La mia cooperativa ha sostenuto la “start up” iniziale e per la gestione ordinaria. Inoltre mi sta accompagnando nella ricerca di ulteriori investitori.

4.    Quali difficoltà hai avuto nel reperire le risorse?

Le difficoltà sono molteplici e di varia natura: prima di tutto la scarsità di fondi che attanaglia l’intero settore pubblico della cultura, la scarsa disponibilità di rischiare da parte dei broadcaster più forti (le televisioni), infine la difficoltà di arrivare a fondazioni od enti privati.

5.    In che misura percentuale puoi contare sulle risorse da te prodotte e in che misura invece da contributi pubblici o privati qualora tu ne abbia ricevuti? Finanziamenti da parte di Banche o finanziamenti europei?

Fino ad ora siamo riusciti a ottenere un finanziamento di 5000 euro da parte della Fondazione Mauriziana ONLUS, legata all’Azienda Ospedaliera Umberto I (Mauriziano), e un finanziamento di 7000 euro da parte del Piemonte doc film found, per lo sviluppo del documentario. Inoltre sul sito legato al progetto abbiamo cominciato un’attività di crowdfinding che fino ad ora ha raccolto circa 2000 euro

6.    Hai sviluppato un’attività di fundraising?

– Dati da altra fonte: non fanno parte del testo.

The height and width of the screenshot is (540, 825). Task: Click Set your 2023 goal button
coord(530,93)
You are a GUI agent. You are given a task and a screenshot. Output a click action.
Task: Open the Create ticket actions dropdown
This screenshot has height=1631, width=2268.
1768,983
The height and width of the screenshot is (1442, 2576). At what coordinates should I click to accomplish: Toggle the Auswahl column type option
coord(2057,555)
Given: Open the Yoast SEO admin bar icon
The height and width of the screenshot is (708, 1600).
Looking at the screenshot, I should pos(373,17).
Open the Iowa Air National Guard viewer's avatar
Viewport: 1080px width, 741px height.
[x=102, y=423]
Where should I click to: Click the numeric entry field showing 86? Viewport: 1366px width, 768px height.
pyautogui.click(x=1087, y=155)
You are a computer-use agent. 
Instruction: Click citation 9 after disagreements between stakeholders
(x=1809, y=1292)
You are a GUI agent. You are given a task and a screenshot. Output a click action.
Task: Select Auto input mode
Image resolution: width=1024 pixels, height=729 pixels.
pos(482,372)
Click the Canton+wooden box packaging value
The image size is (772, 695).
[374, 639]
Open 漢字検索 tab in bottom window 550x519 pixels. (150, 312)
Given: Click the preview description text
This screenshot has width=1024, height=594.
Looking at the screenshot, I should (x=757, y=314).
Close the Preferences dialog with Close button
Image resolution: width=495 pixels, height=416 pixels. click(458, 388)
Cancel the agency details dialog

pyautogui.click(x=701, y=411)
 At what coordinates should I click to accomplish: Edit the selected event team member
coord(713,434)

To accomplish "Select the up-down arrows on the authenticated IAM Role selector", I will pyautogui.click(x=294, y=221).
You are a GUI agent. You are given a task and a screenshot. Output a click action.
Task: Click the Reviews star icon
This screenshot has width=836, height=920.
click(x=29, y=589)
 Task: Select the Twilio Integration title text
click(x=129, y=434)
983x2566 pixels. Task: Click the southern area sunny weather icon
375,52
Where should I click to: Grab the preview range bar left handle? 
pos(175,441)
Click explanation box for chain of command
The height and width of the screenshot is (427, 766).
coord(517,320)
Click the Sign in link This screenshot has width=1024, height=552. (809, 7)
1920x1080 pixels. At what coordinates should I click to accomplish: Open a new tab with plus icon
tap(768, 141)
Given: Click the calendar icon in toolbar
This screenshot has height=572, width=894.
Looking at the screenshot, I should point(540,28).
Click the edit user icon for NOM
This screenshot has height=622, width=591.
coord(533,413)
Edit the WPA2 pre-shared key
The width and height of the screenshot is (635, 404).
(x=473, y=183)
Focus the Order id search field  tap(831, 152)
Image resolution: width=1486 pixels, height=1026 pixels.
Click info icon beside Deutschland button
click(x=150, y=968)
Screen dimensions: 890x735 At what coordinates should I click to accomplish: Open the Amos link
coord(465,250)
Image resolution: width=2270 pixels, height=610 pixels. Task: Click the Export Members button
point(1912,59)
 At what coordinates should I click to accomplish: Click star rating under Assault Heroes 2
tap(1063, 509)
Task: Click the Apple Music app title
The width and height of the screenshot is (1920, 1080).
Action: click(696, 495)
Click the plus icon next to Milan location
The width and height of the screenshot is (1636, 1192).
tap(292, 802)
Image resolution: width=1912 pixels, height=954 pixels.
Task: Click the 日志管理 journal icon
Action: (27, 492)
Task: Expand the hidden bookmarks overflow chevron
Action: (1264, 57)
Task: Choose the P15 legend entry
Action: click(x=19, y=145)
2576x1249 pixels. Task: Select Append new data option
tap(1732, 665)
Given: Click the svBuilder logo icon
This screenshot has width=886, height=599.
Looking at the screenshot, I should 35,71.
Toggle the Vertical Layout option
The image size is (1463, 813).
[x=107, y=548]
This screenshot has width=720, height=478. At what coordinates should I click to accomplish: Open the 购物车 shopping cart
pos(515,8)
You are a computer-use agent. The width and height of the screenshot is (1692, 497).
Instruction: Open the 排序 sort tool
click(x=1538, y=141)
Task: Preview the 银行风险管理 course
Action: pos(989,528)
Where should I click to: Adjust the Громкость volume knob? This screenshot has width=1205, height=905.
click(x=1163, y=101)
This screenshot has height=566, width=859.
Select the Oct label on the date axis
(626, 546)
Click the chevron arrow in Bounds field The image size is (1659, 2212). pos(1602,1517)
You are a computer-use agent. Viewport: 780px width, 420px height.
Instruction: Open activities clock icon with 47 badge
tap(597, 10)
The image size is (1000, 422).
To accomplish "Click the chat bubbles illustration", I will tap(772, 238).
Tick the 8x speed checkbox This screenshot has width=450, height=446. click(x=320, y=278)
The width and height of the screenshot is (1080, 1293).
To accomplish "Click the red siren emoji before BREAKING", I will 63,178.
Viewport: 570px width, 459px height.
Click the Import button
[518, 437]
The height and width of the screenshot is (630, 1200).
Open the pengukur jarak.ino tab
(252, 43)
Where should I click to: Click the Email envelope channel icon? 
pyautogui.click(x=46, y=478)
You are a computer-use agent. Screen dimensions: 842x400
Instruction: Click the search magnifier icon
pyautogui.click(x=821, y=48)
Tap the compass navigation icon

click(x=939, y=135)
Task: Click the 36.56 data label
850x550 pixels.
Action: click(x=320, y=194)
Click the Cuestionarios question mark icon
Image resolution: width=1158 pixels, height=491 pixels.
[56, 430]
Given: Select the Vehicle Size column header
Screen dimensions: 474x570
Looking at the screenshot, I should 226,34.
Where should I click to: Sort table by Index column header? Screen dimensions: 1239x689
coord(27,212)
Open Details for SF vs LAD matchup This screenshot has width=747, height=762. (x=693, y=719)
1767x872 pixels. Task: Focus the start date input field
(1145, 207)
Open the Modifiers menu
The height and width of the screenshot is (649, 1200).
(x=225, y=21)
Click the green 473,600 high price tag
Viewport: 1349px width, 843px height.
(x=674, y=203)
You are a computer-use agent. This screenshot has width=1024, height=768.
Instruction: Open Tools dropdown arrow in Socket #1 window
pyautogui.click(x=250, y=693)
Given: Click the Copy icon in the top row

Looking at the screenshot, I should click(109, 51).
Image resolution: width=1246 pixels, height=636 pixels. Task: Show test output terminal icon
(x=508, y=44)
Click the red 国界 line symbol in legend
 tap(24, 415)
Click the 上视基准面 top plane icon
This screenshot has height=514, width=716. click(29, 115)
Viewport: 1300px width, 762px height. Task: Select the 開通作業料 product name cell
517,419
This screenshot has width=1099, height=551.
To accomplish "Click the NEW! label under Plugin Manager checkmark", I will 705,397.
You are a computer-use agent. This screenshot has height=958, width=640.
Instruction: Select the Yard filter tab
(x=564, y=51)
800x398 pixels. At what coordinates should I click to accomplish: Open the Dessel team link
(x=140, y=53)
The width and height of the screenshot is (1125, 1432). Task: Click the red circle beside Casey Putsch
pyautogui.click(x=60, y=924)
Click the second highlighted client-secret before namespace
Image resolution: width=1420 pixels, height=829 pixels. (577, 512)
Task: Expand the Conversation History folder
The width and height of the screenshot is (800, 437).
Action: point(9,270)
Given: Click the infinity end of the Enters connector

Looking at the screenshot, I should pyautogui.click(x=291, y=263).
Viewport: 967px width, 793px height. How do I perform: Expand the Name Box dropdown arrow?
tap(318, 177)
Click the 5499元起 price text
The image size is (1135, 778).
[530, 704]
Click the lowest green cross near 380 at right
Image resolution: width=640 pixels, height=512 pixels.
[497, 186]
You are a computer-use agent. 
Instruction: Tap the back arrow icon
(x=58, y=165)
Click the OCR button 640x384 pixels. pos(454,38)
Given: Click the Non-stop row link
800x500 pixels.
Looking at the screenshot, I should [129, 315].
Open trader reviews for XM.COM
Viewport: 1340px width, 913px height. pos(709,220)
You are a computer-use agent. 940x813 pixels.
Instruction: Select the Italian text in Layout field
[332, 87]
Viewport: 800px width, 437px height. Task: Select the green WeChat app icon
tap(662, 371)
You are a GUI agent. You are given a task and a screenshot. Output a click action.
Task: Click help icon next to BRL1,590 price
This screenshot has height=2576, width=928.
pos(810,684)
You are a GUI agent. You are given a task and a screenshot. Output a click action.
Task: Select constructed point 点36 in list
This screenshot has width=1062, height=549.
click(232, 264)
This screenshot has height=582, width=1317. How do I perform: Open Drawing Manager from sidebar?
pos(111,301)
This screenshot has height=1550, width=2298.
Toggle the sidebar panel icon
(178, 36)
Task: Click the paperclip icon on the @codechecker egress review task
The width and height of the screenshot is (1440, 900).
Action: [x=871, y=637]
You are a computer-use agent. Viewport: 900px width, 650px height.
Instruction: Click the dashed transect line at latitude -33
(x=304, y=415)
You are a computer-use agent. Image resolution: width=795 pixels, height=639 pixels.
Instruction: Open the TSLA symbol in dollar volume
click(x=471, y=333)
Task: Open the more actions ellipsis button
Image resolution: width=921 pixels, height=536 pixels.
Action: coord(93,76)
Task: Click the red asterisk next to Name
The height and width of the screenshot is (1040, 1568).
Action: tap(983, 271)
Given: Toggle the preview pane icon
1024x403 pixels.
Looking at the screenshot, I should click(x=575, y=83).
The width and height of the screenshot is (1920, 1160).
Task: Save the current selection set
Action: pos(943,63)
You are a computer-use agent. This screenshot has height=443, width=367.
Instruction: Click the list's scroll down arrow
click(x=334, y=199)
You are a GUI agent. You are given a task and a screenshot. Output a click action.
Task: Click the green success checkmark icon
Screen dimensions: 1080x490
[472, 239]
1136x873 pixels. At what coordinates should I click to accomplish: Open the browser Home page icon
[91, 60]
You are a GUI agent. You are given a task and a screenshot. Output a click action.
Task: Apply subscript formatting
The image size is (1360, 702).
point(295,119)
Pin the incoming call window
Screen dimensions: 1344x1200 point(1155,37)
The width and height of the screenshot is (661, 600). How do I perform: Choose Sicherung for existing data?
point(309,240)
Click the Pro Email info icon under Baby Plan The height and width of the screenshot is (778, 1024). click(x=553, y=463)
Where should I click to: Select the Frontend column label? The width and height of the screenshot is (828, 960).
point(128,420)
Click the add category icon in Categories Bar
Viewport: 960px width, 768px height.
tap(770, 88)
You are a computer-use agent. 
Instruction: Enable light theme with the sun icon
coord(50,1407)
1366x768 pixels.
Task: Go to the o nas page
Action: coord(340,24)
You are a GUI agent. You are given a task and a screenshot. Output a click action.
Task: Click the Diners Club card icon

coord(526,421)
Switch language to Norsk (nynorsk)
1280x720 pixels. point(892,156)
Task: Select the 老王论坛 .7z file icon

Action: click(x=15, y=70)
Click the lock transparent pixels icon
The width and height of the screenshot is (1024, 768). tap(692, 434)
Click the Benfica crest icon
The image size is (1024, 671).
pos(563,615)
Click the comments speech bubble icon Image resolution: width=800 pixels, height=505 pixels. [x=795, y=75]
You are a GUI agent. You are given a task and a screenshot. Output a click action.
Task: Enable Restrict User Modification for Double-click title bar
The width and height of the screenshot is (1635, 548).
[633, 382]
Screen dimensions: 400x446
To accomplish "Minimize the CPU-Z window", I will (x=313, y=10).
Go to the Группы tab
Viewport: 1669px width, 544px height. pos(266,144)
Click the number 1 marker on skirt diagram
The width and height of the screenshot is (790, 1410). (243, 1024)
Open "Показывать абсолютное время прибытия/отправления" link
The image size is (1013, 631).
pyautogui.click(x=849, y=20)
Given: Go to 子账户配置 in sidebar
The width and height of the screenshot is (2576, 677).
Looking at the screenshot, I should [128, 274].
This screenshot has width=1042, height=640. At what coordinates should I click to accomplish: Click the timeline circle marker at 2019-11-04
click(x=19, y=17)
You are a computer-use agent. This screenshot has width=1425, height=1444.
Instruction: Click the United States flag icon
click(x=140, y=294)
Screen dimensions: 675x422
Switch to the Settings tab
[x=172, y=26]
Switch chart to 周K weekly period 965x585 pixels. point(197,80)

Siamo in attesa di una risposta dopo aver inviato una richiesta di finanziamento al MIBAC (Ministero dei beni e delle attività culturali e del turismo). Supportati dall’ospedale Mauriziano e dal Comune di Torino stiamo sondando la disponibilità ad impegnarsi economicamente da parte della fondazione Intesa Sanpaolo ONLUS e la fondazione CRT. Inoltre vogliamo partecipare al bando per la produzione del Piemonte doc film found di dicembre

7.    Hai intenzione di sviluppare un’attività di crowdfinding?

Come ho detto poco fa sul sito legato al progetto (www.lucemia.it) abbiamo cominciato un’attività di crowdfinding che fino ad ora ha raccolto circa 2000 euro

8.    Quali sono le prossime mosse del progetto Lucemia?

Intanto continuare a seguire lo svolgersi delle vicende di Sabrina, tutt’ora in ospedale a combattere contro una polmonite legata alla recrudescenza della Leucemia. In seguito bisognerà raccogliere tutto il materiale e scrivere una sceneggiatura coerente e funzionale che intersechi la storia di Sabrina con la mia. Bisognerà fare una nuova sessione di riprese di circa due settimane e in seguito comincierà il montaggio del film che presumibilmente durerà circa due mesi.